Thanks. I still have another question. I think I want to overclock my pc but there are a few things that I still think I should tell. My pc is from Medion. Its some German company and I thought it was a good company. I know that from now on I wont but a pc from them. Why? Because they put a 450W PSU in my system. And everything was prebuilt. I think when I posted a thread about this you also responded cause I recognize your name. And than I bought the xfx PSU 650W. The guys at the store where I bought the PSU from asked if they could take a look in my pc and saw that it had little space for a good airflow. And people also saying that they dont know my motherboard confuses me. So I was thinking of maybe getting a new housing and motherboard. But I dont know really how that works. I dont know if the housing and motherboard should fit with each other or if it are all standard sizes. I also only have 4 psu slots and I would like more because I only have 1 left. But on the site I cant see how many PSU slots it has. You dont have to answer all of these questions cause my main question is, will my motherboard work fine when I overclock my cpu. I dont know if there is software to overclock it but do I need a good quality motherboard to overclock? Thanks


----------



## koala (Mar 27, 2005)

*Re: Will increasing my fan speed break my card or anything?*

Your MS7616 P55 motherboard is ok and shouldn't need to be replaced, but if your case doesn't have enough room for good airflow, you just need to replace it with a larger one. All your parts will fit into the new case.

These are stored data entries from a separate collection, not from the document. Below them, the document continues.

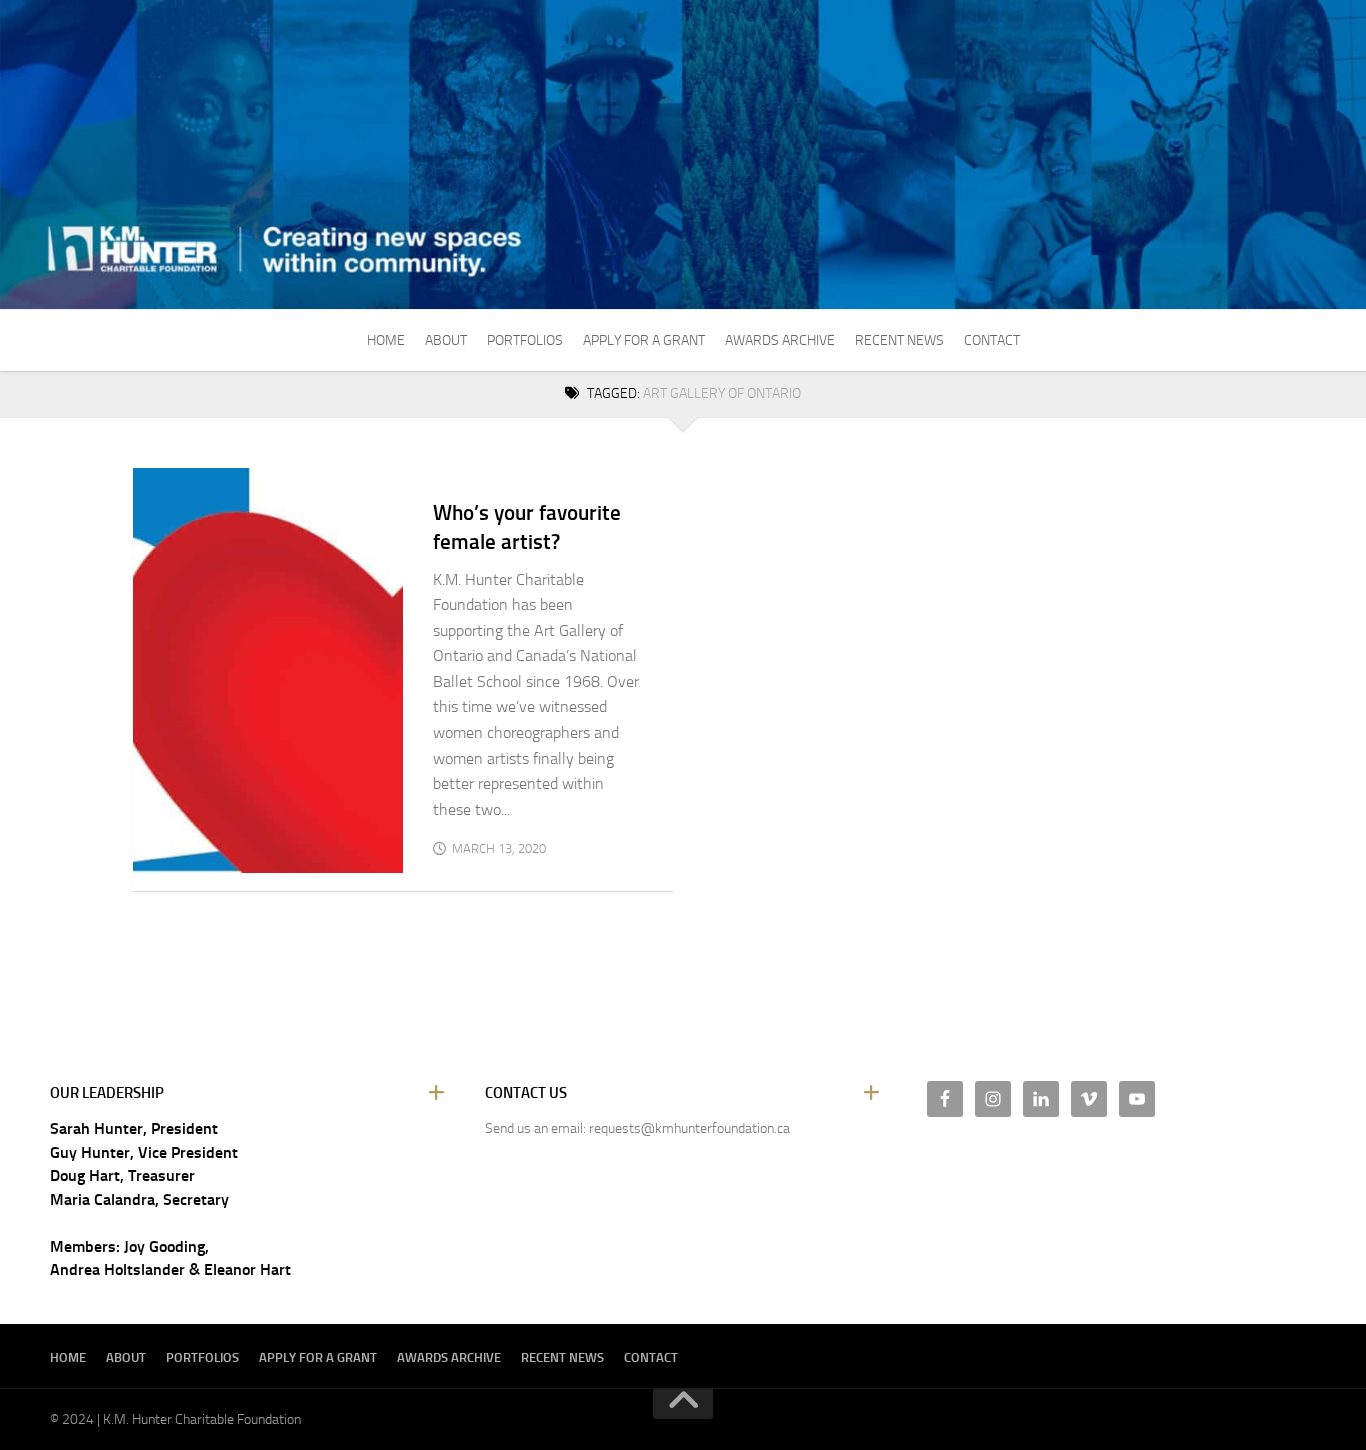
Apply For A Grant (644, 340)
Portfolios (525, 340)
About (446, 340)
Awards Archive (780, 340)
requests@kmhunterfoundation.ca (689, 1128)
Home (386, 340)
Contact (992, 340)
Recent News (899, 340)
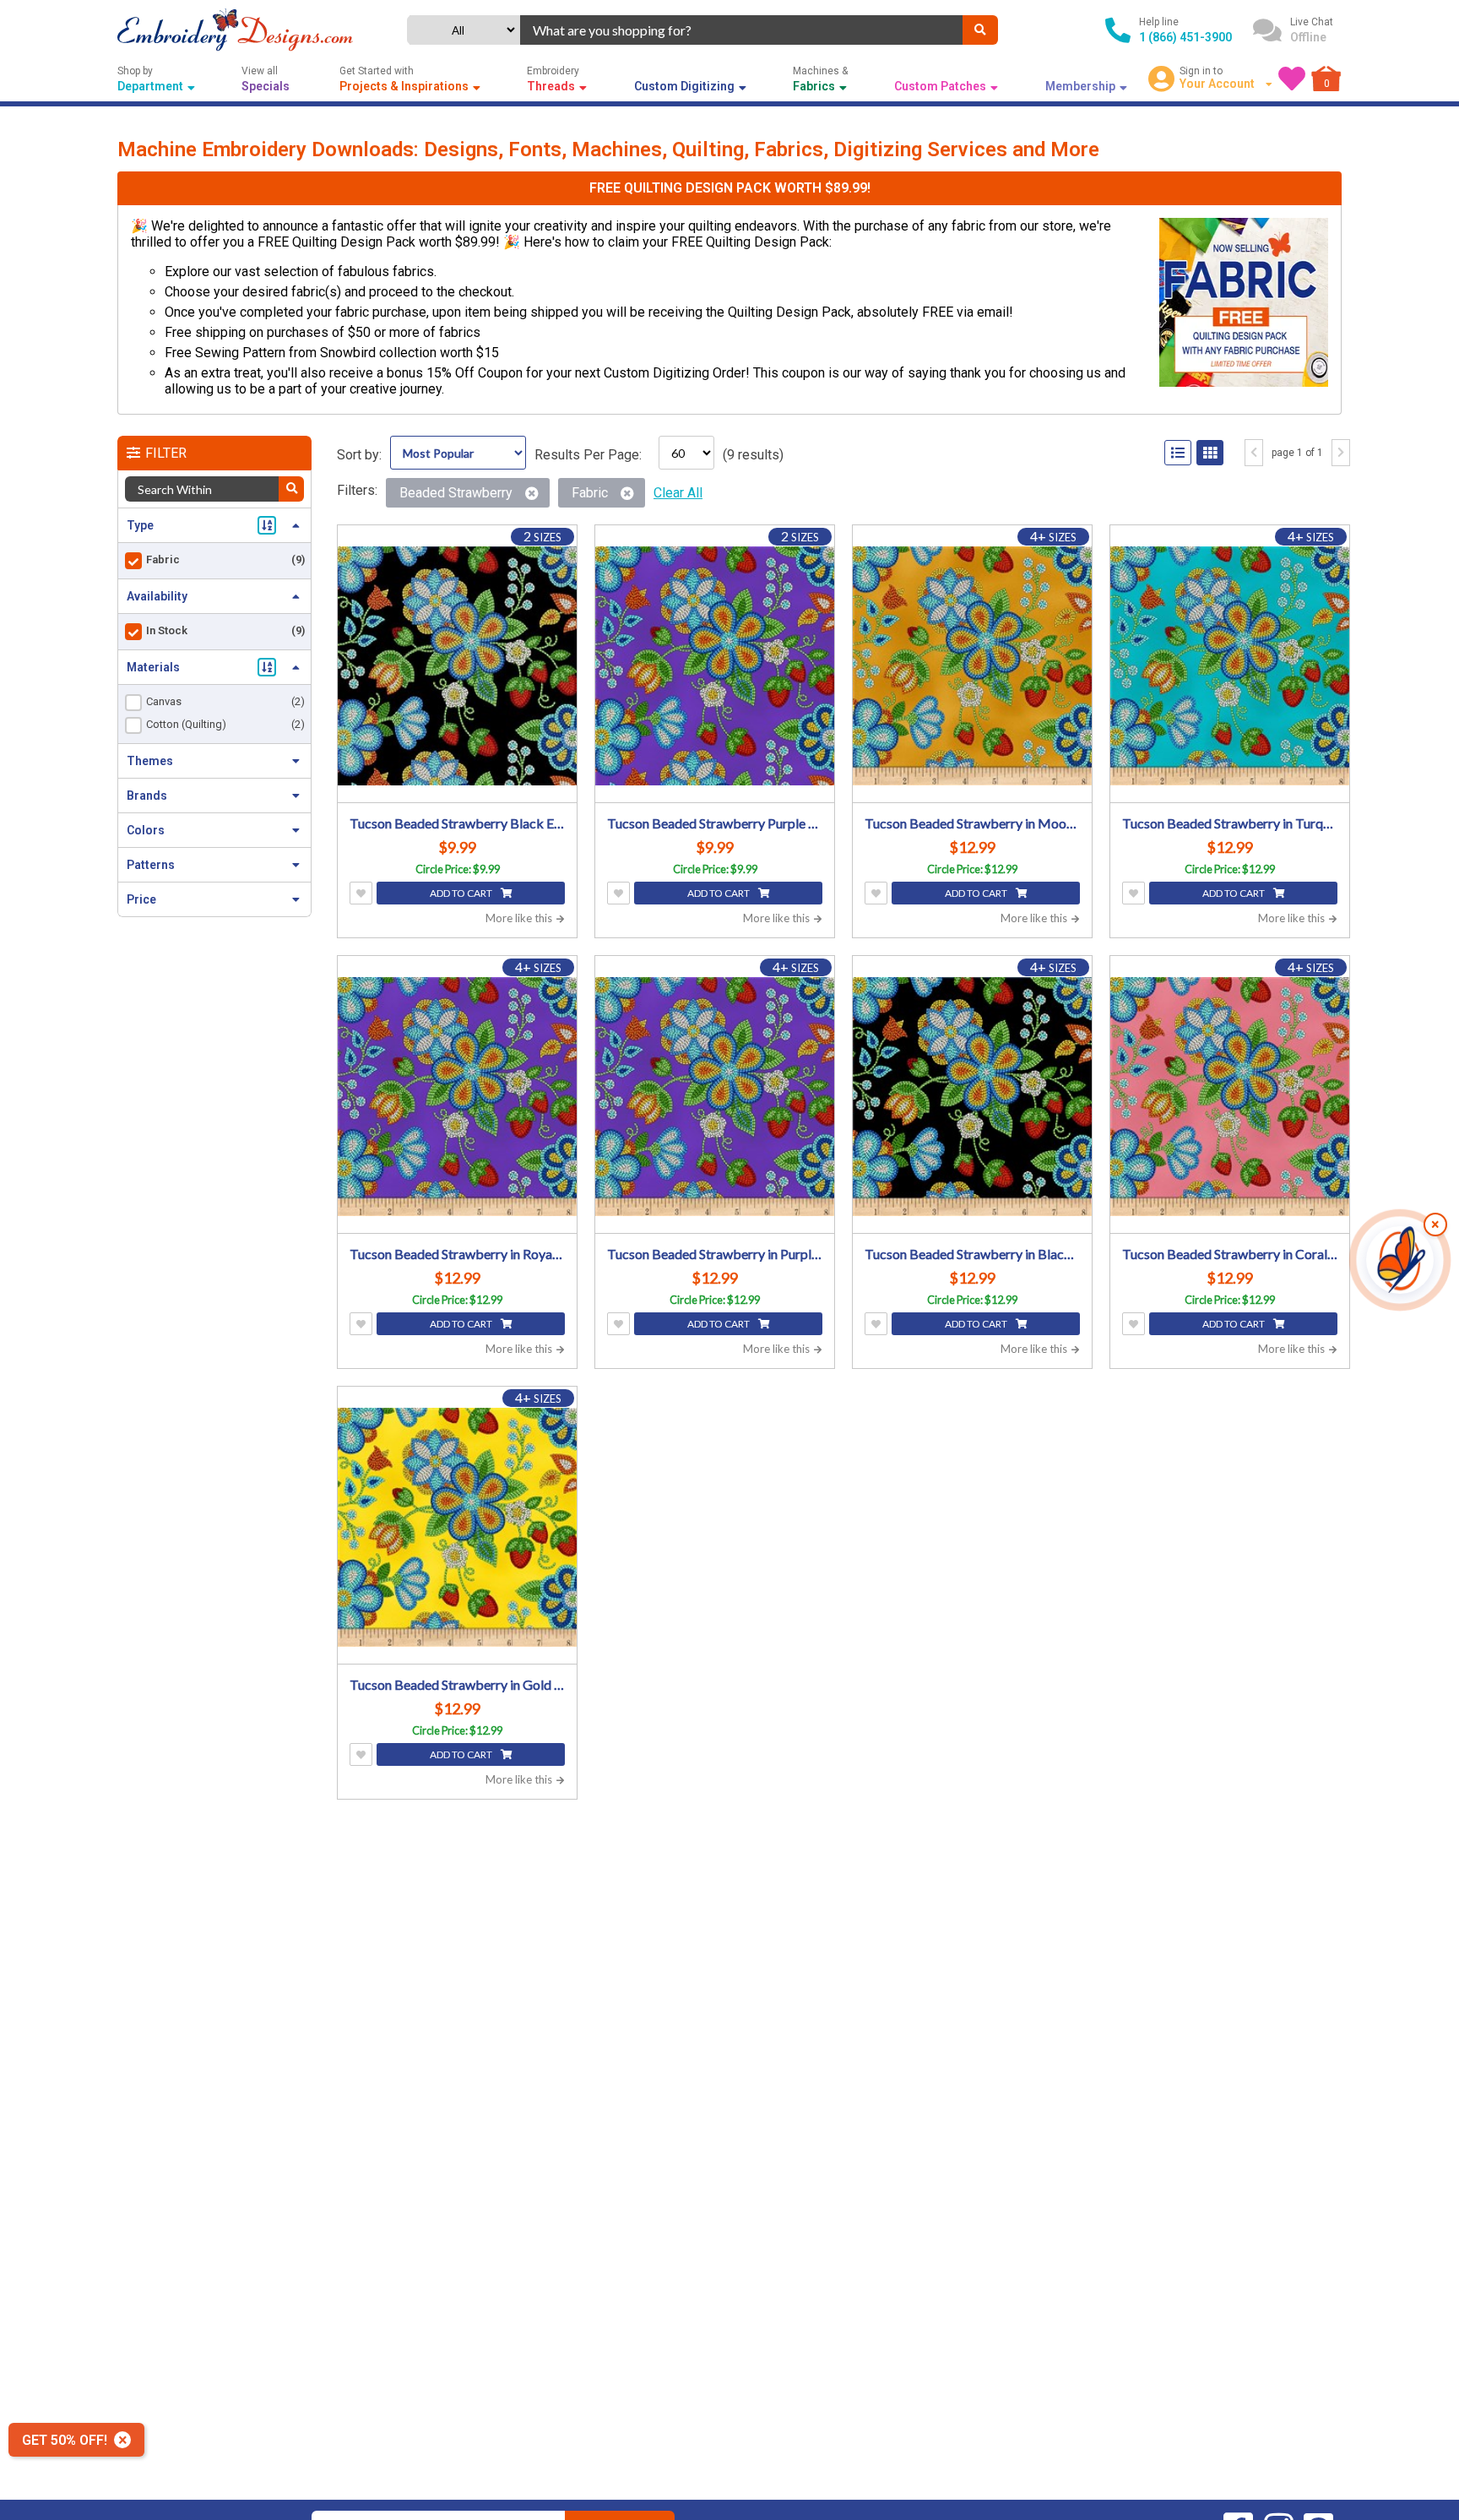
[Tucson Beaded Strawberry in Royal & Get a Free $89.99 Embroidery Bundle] (457, 1096)
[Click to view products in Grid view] (1209, 452)
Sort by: (359, 455)
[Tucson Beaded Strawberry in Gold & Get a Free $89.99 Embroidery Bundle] (457, 1527)
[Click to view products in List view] (1177, 452)
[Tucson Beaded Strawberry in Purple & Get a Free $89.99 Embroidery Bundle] (714, 1096)
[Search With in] (291, 489)
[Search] (980, 30)
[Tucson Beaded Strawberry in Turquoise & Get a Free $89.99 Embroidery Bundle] (1229, 665)
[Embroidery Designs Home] (235, 30)
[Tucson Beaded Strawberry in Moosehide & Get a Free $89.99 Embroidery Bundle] (972, 665)
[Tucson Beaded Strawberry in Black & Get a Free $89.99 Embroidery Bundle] (972, 1096)
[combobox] (741, 30)
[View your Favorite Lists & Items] (1291, 78)
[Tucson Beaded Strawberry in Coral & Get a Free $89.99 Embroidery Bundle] (1229, 1096)
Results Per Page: (588, 455)
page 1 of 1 (1297, 453)
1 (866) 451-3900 (1185, 37)
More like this (520, 918)
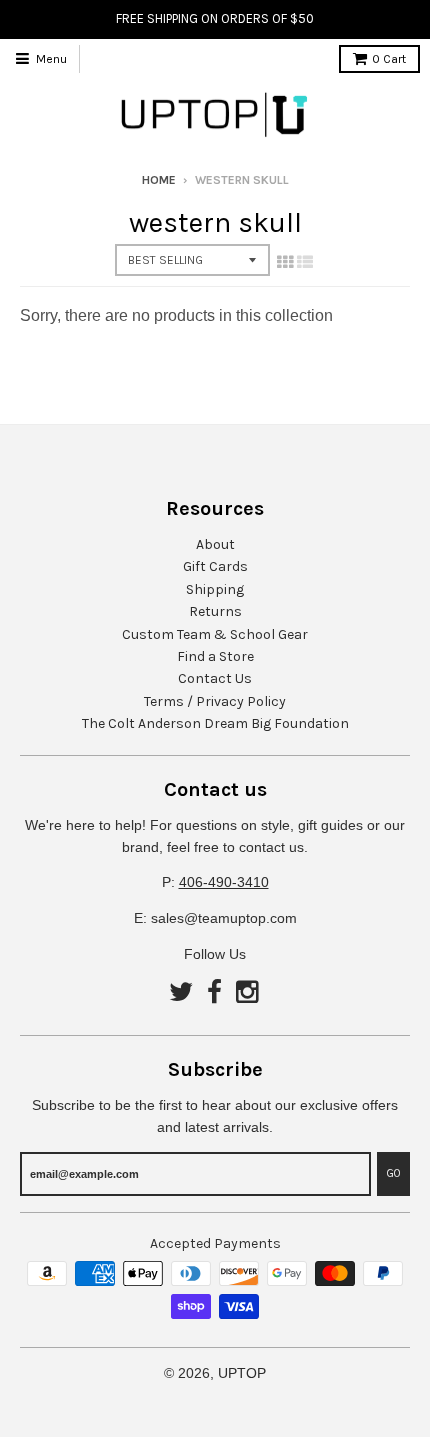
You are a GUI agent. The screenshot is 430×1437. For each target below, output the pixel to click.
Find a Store (215, 656)
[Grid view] (285, 262)
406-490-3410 (224, 882)
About (215, 544)
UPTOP (242, 1373)
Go (393, 1173)
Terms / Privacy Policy (215, 701)
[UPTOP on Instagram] (249, 993)
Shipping (215, 589)
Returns (215, 611)
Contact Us (215, 678)
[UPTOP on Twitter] (181, 993)
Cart (389, 59)
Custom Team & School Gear (215, 634)
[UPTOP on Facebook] (214, 993)
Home (159, 180)
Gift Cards (215, 566)
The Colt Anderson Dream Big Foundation (215, 723)
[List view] (305, 262)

To overclock the graphics card, the easiest way is to use the Catalyst Control Center. Open Catalyst and go to the AMD Overdrive section. Click 'Enable AMD Overdrive' and click the Apply button. Click the Defaults button and Apply to set the clock speeds back to default. Remove the checkmark from 'Enable Manual Fan Control' and click Apply so the fan speed is controlled automatically. Click the Auto-Tune button and leave it running for about an hour. This will find the best clock speeds that your card is safe to run at.

The HD6870 is a high-end card, and shouldn't need to be overclocked. You might get a few extra fps, but not the kind of increase you're looking for. I think your problem is being caused by either the FSX config or the addons.

I'm not sure what you mean by 4 PSU slots. The PSU is the power supply unit, so there are no slots.

To overclock the CPU, you can use software, but it's better to make the changes in BIOS. Start a new thread in the Overclocking forum for more detailed instructions.


----------



## keffoo432 (Mar 28, 2011)

*Re: Will increasing my fan speed break my card or anything?*

Ok. I meant PSI slots srry. Thanks allot. Im closing the thread.


----------